4. Evaluation Results

Evaluation of the proposed framework is currently being conducted in a real-life setting within two organizations.

Organization 1 is a pharmaceutical company. Currently, the framework is being implemented in the whole organization. The implementation led to a documented and evaluated set of requirements of risks where previously only a subjective and not documented understanding of requirements and risks existed. Particularly, in two cases this helped the organization to focus on resources to treat major risks which were previously overlooked. Additionally, two audits of outsourced processes—software development and data center housing—were performed in which additional risks and necessary improvements were identified. Figure 2 shows an anonymized example of the resulting risk map with two risks regarding the outsourced processes (R1 and R2) as well as the resulting risk after risk treatment (R1R and R2R).

Figure 2

Risk map.

Organization 2 is an IT service provider which also provides services to health care companies. Currently, the framework is being implemented in the whole organization. Key benefit is also a broad understanding of requirements of the different customers and related risks from an information security perspective and the resulting precise usage of limited resources. Especially the documentation of the results of requirements analysis, risk assessment and treatment enables the organization to deal with audits of their customers more efficient as shown in Figure 3. Resources to search and provide relevant information within customer audits and within the change management process decreased after the initial implementation of the ISMS by an average of 70%.

Figure 3

Resources needed to conduct customer audits.

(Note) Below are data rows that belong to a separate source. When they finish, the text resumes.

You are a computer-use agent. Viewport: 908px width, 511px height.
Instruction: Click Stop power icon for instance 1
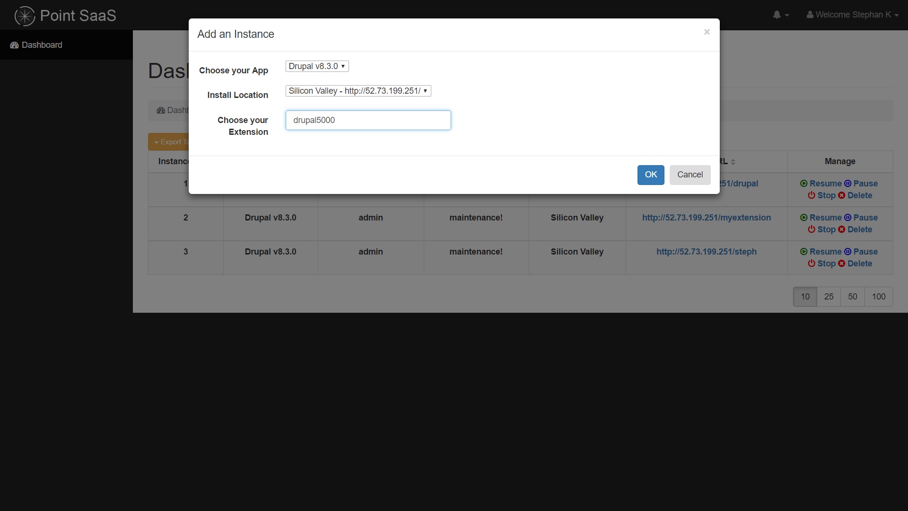[x=812, y=195]
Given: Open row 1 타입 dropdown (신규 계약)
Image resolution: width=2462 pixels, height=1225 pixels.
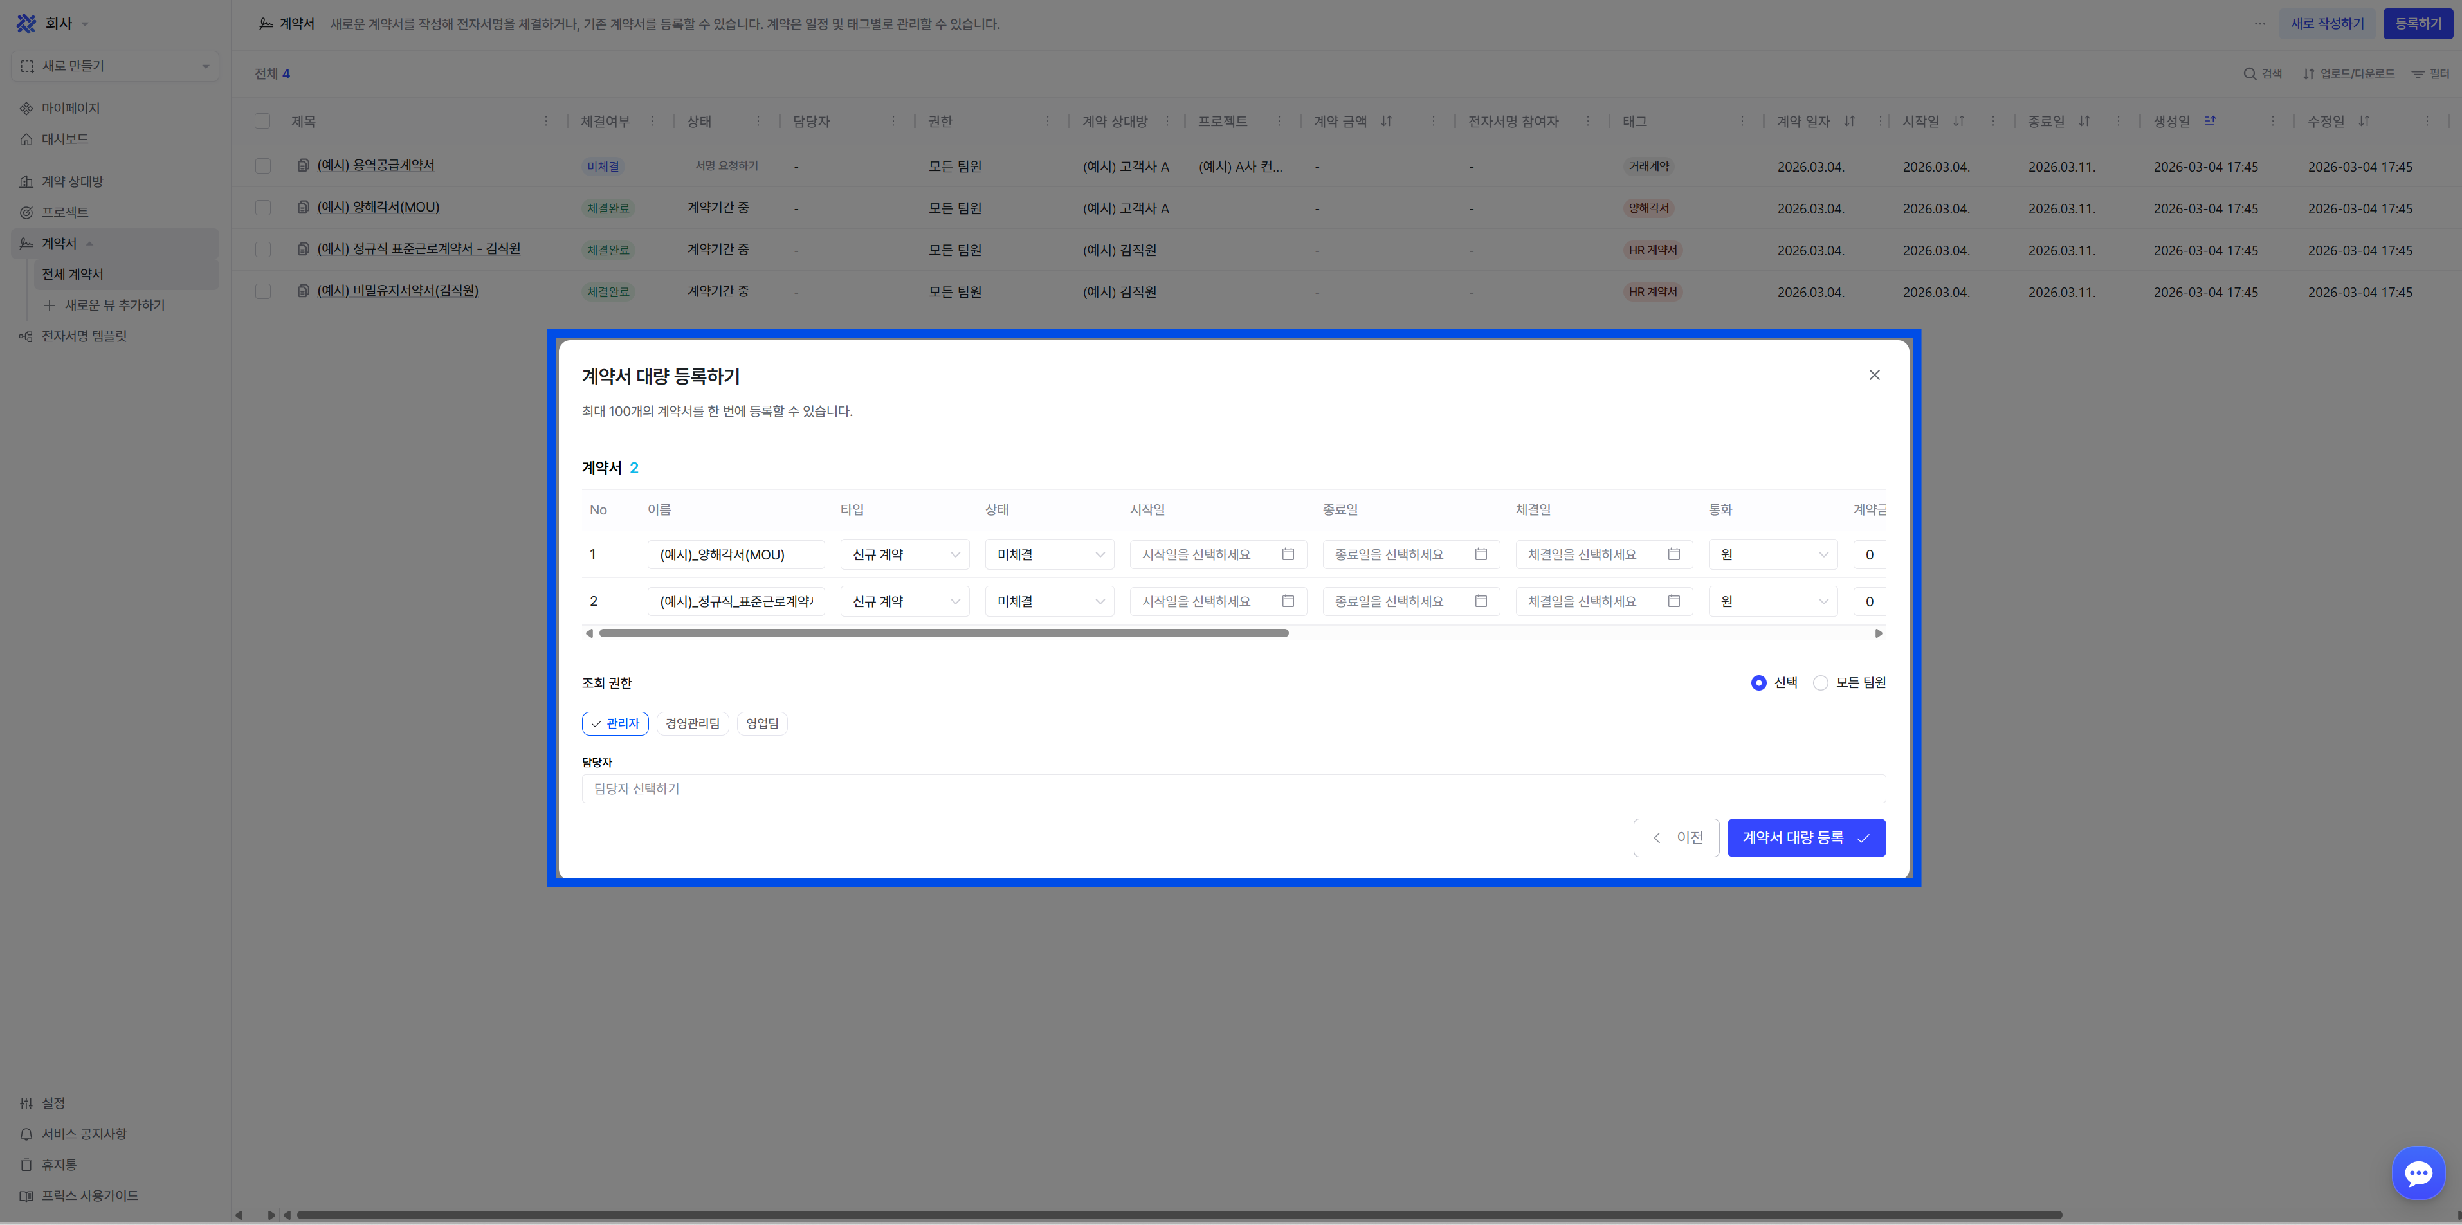Looking at the screenshot, I should pos(904,554).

Preliminary results from this evaluation seem to confirm the applicability of the proposed framework to address the posited objectives.

In both cases especially an appropriate identification and understanding of relevant requirements were key to provide significant benefits. All the following processes rely on a proper understanding of the relevant requirements. Missing or wrong information regarding relevant requirements results in uncertain or wrong decisions and finally in higher cost and/or risks compared with decisions while all relevant requirements were identified and understood.

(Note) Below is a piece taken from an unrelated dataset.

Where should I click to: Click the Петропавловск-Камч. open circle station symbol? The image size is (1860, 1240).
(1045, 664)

So cloud computing combined with identified and understood security requirements also enables tailored on demand security controls as a benefit [4].

5. Conclusions and Future Work

Research on the various security issues regarding information computing in health care environments has been done in the past. While other researchers focus on specific issues like access control or cryptographic controls [1, 36] a broader view at the ISMS processes is also required.

As shown in this work from the perspective of a health care organization using cloud computing the processesare key to ensuring an appropriate information security.

information security risk assessment,

information security risk treatment,

the control of outsourced processes,

requirements management,

information security incident management

Considering this result and limited resources as well as ensuring an efficient use of those resources, not every ISMS process should be established and operated at the same level of maturity.

Therefore a health care organization using cloud computing should focus on the identified processes of information security risk assessment, information security risk treatment, the control of outsourced processes, and requirements management. Particularly for these processes an adequate level of maturity is needed.

In this context future, work is necessary to develop a more detailed framework of ISMS processes (input, output, and interfaces) and their interaction at an activity level to ensure an appropriate interaction of the ISMS processes.

While not every ISMS process needs the same level of maturity, also an approach should be developed to identify the appropriate level of maturity using a proper maturity level model.

By considering a maturity level model for ISMS processes combined with an approach for the determination of the necessary maturity level, the appropriateness of an ISMS can be made transparent and unnecessary costs of information governance can be avoided.